Gesichtserkennungstechnologie gehört ebenfalls zur KI und ermöglicht eine Massenüberwachung im öffentlichen Raum. Amnesty International sieht darin eine große Bedrohung für eine Vielzahl von Menschenrechten: Gesichtserkennung verletzt etwa das Recht auf Privatsphäre und das Recht auf Nichtdiskriminierung, und sie beeinträchtigt die Meinungs- und Versammlungsfreiheit.

Die Technologie wird verstärkt für die Überwachung bereits marginalisierter Gruppen eingesetzt und verschärft so bestehende Ungerechtigkeiten sowie rassistische, sexistische und klassistische Diskriminierungen. Weil viele Menschen fürchten, ständig überwacht zu werden, scheuen sie sich, für ihre Menschenrechte einzustehen und zum Beispiel an Demonstrationen teilzunehmen. Das gilt vor allem für Personen, die ohnehin von Ausgrenzung und Diskriminierung betroffen sind.

Datenschutzbehörden und Exper­t*in­nen aus ganz Europa warnen schon lange, dass der derzeitige Einsatz von Gesichtserkennungstechnologie rechtlich zweifelhaft ist. Dennoch wird sie nach und nach eingeführt. Nur eine gesetzliche Grundlage und ein ausdrückliches Verbot könnten das ändern.

Die deutsche Sektion von Amnesty setzt sich mit der Kampagne #UnscanMyFace für ein Verbot der Herstellung, des Einsatzes und Exports von Gesichtserkennungstechnologie in Deutschland, der EU und weltweit ein. Ein solches Verbot ist für die Achtung der Menschenrechte unverzichtbar. Mit der Kampagne will die Organisation das Problembewusstsein in der Öffentlichkeit stärken und Lösungen anbieten.

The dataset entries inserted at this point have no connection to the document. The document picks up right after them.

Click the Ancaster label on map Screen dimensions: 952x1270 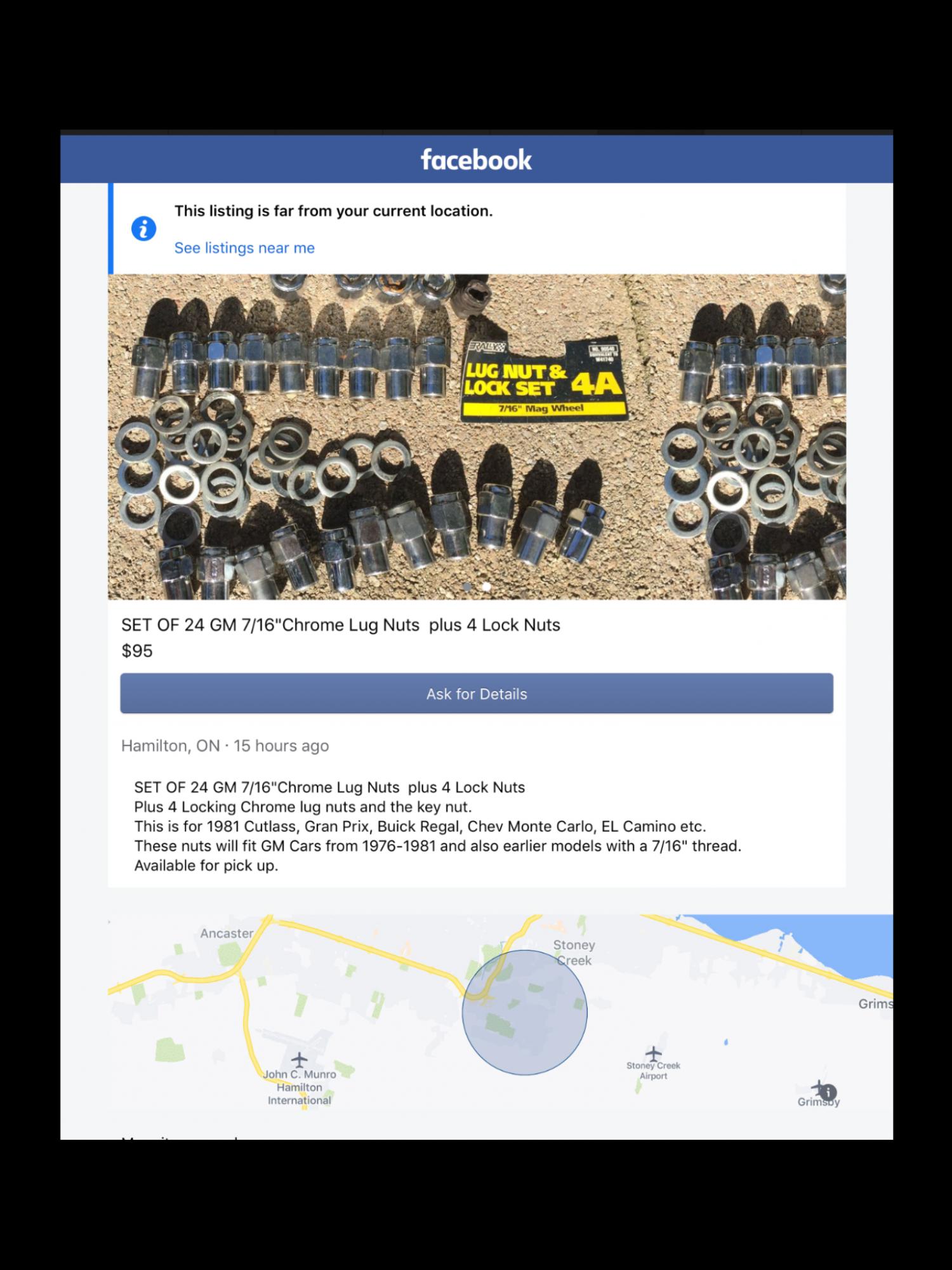(227, 933)
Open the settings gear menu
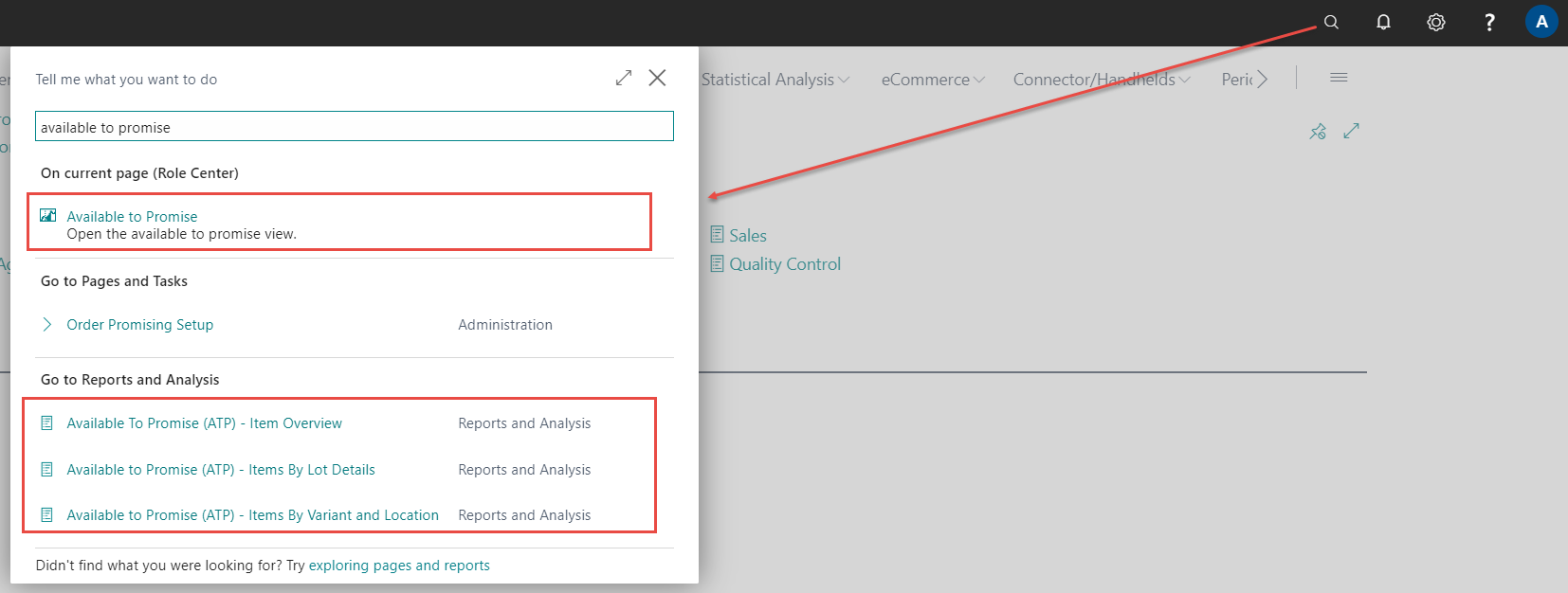The height and width of the screenshot is (593, 1568). [x=1435, y=22]
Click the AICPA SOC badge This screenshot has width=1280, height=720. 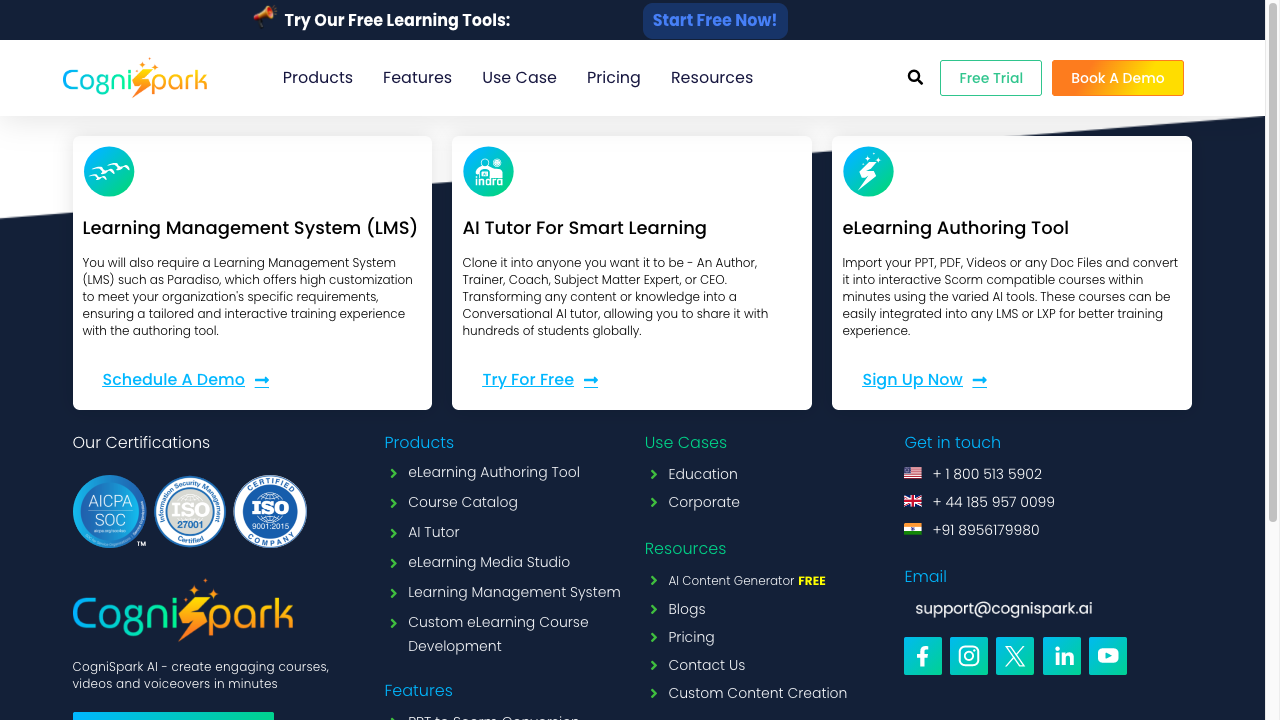[x=110, y=511]
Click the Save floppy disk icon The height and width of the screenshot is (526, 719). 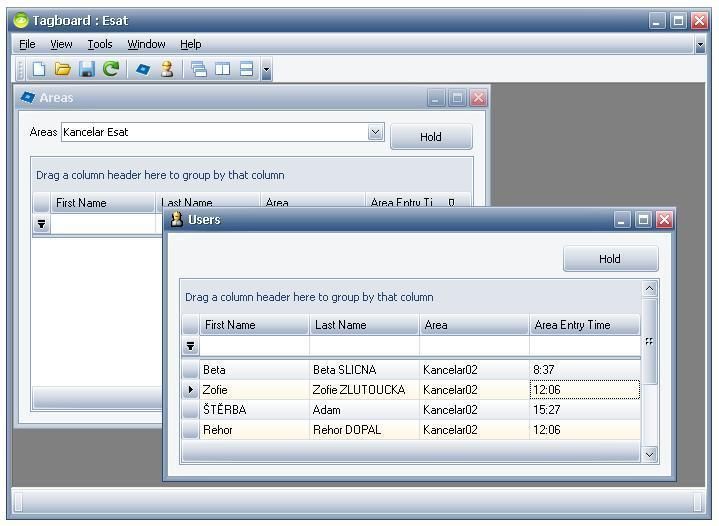pos(87,69)
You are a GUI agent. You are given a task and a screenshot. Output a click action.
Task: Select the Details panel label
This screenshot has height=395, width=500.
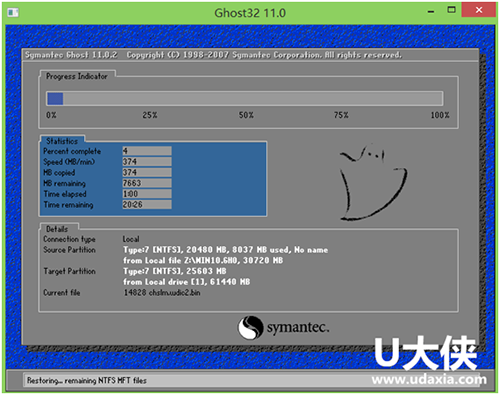tap(57, 229)
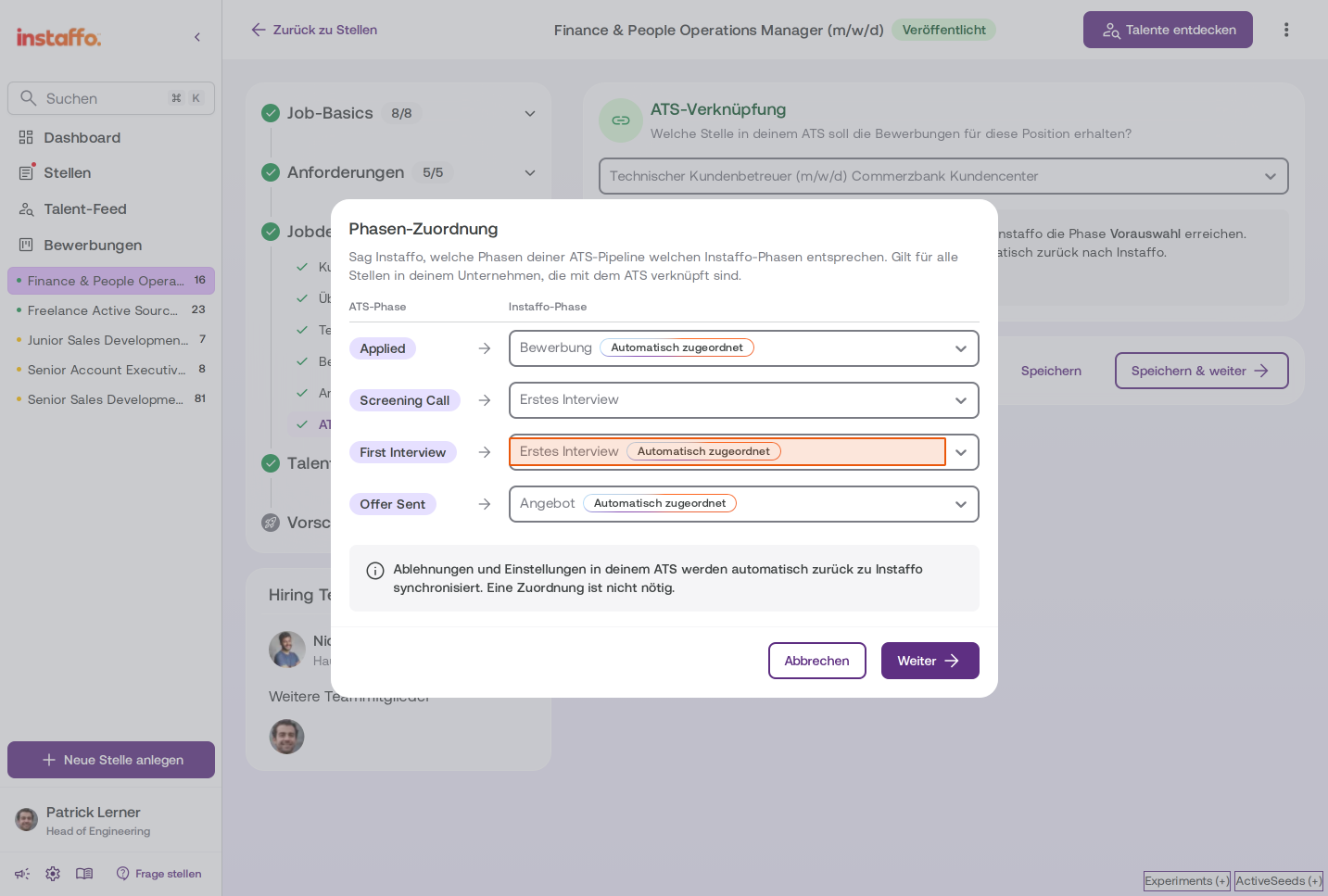Image resolution: width=1328 pixels, height=896 pixels.
Task: Open the Applied phase Bewerbung dropdown
Action: coord(744,348)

Dabei arbeitet Amnesty International mit weiteren zivilgesellschaftlichen Organisationen zusammen und wendet sich auch direkt an die politisch Verantwortlichen. Diese werden in einer E-Mail-Aktion aufgefordert, sich für ein umfassendes Verbot von Gesichtserkennungstechnologie einzusetzen.